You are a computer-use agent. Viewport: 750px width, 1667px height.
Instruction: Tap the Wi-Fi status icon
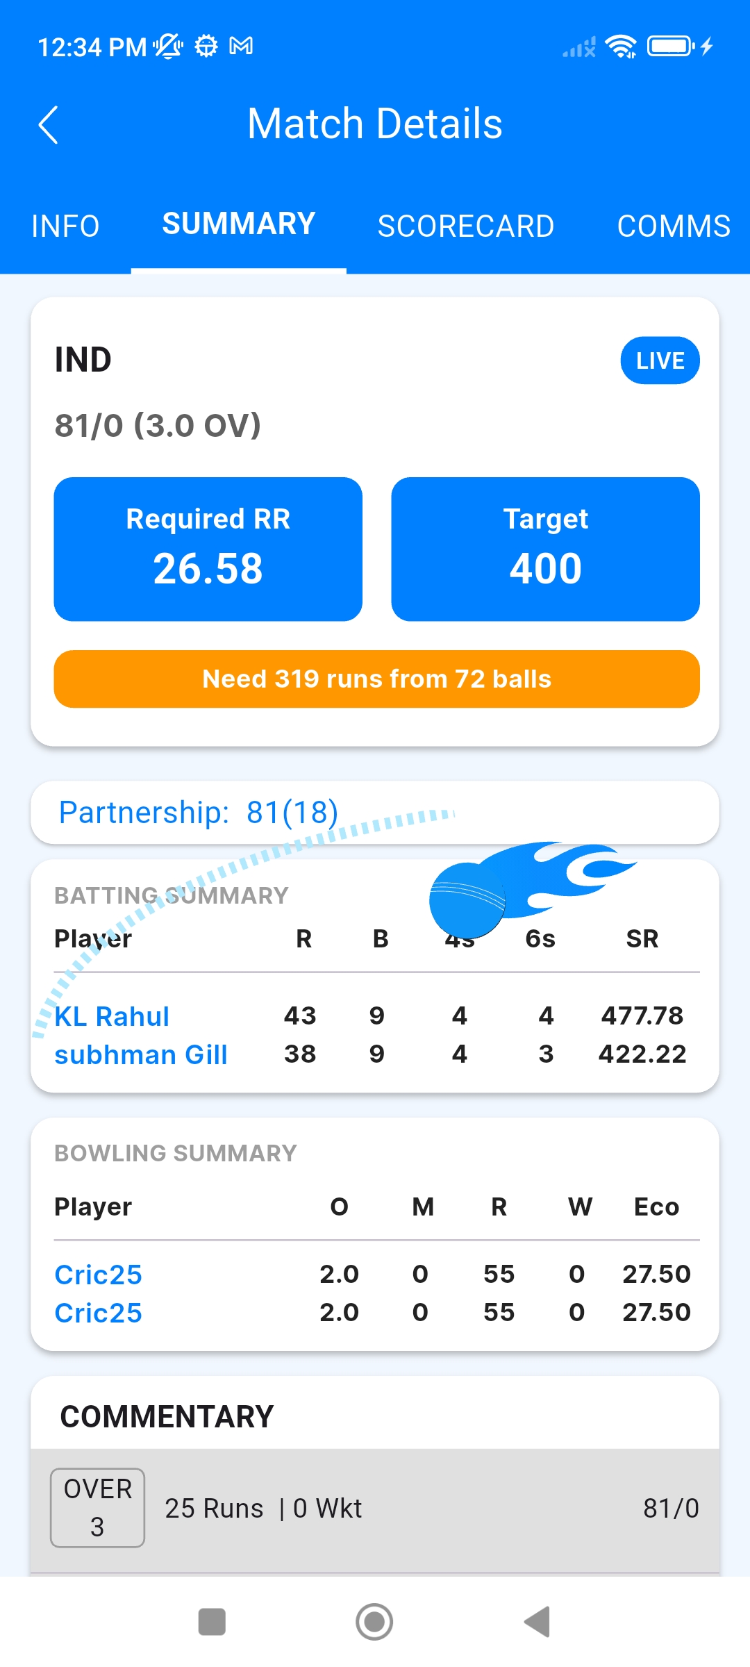click(x=620, y=47)
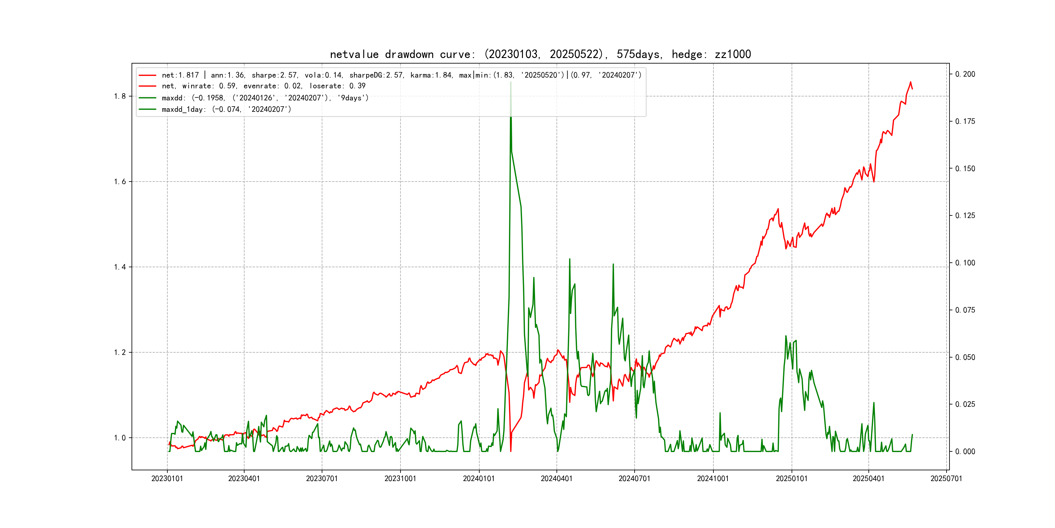Click the red swatch of the net:1.817 legend entry
Viewport: 1055px width, 528px height.
(147, 75)
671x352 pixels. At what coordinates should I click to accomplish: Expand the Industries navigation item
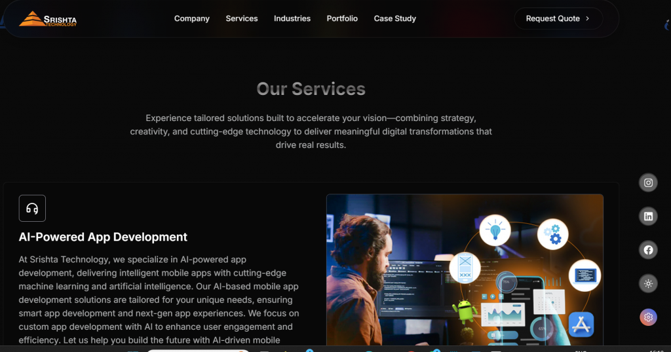[292, 18]
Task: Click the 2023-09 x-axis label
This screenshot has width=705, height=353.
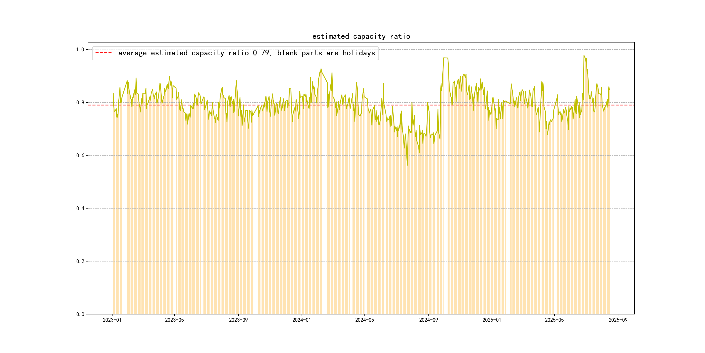Action: coord(238,320)
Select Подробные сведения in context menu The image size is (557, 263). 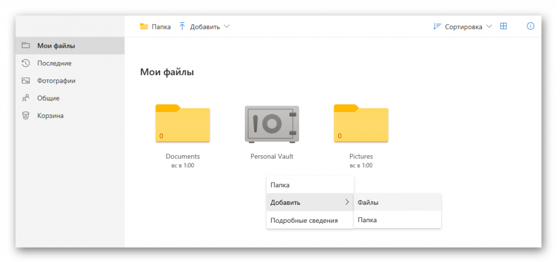tap(304, 221)
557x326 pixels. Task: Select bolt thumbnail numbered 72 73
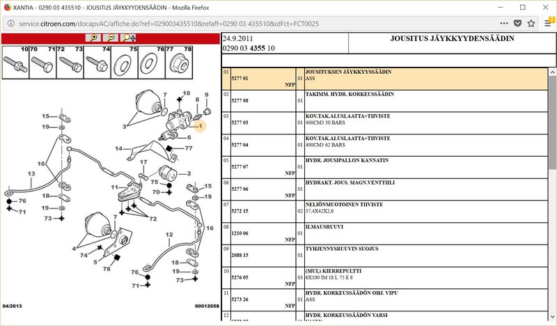pos(70,65)
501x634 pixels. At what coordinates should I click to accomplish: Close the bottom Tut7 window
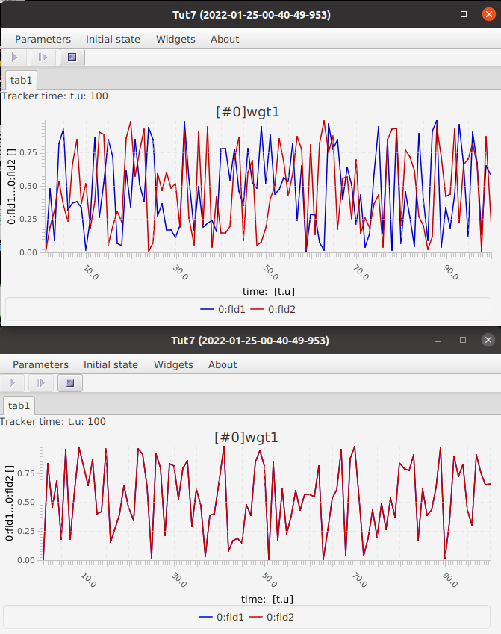[488, 340]
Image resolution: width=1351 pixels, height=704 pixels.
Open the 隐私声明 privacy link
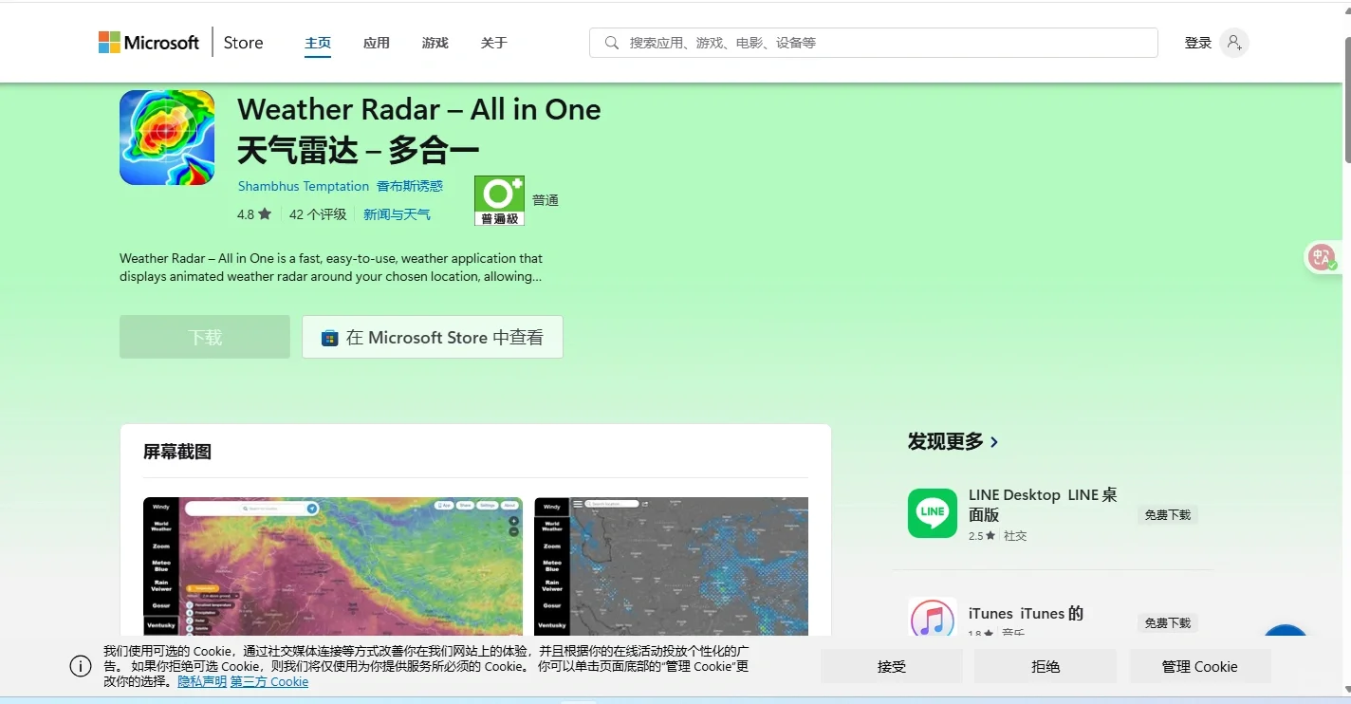[202, 681]
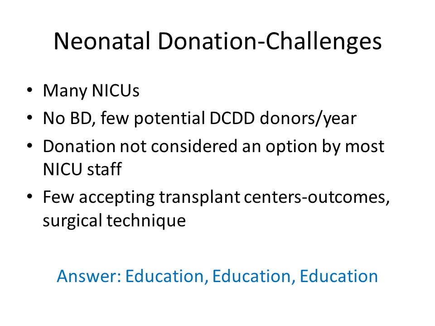Select the word DCDD in the second bullet

pos(232,118)
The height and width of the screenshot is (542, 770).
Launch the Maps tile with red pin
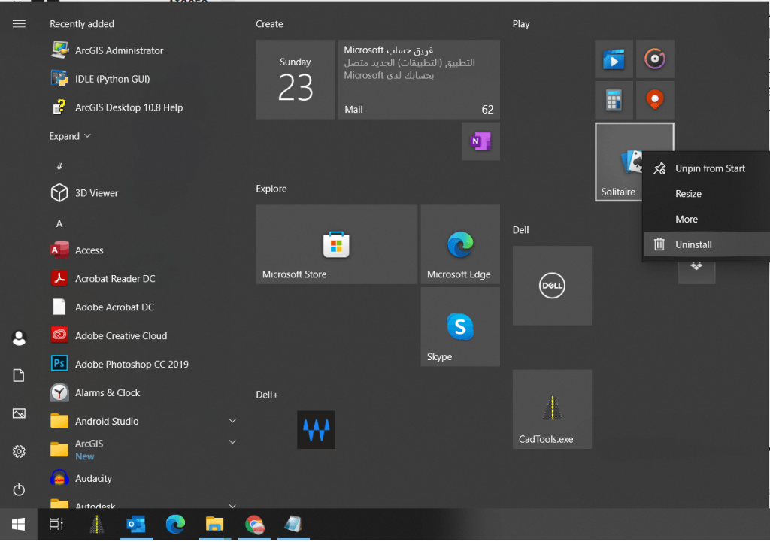[x=655, y=100]
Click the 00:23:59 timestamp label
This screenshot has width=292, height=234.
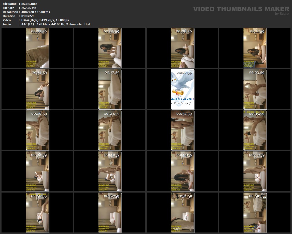click(257, 72)
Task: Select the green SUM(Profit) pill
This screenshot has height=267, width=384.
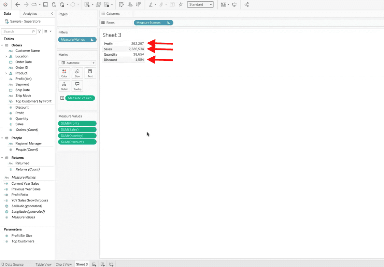Action: [x=77, y=123]
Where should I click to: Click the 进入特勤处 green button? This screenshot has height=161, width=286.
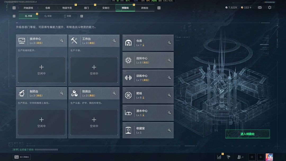click(x=248, y=134)
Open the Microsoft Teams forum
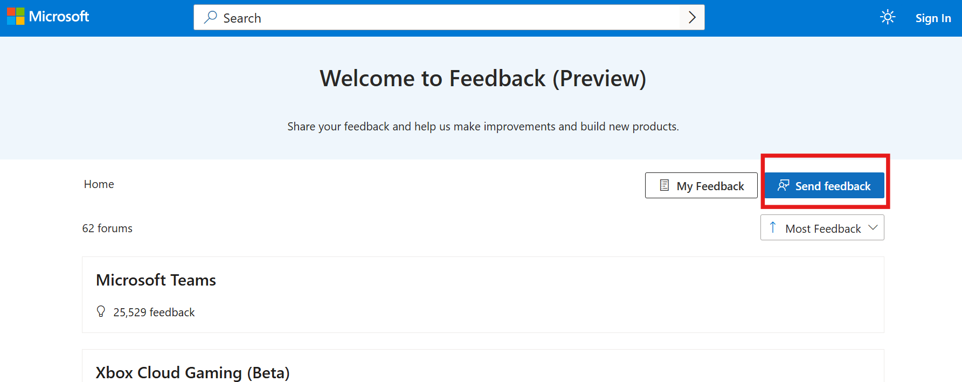This screenshot has height=382, width=962. coord(156,280)
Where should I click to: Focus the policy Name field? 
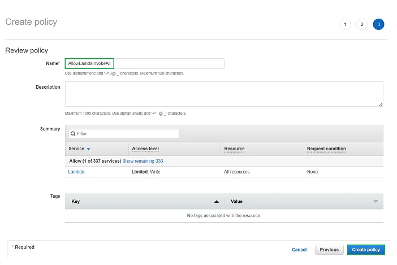coord(144,64)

○ ○ ○

▸ Prompt
In the records above, starting with the line containing "501x634 pixels. At" and going on through the line containing "click(x=248, y=134)", replace every "screenshot" with "capture" and keep everything else unchanged. Give back only those lines, leaving out the pictures.

▸ Written solution
501x634 pixels. At what coordinates should I click to accomplish: Close the bottom Tut7 window
[488, 340]
Image resolution: width=1351 pixels, height=704 pixels.
Open the 隐私声明 privacy link
[202, 681]
Select the word DCDD in the second bullet

pos(232,118)
The height and width of the capture is (542, 770).
Launch the Maps tile with red pin
[x=655, y=100]
Click the 00:23:59 timestamp label
This capture has width=292, height=234.
click(257, 72)
Task: Select the green SUM(Profit) pill
This capture has height=267, width=384.
Action: [x=77, y=123]
Where should I click to: Click the 进入特勤处 green button? This capture has height=161, width=286.
click(x=248, y=134)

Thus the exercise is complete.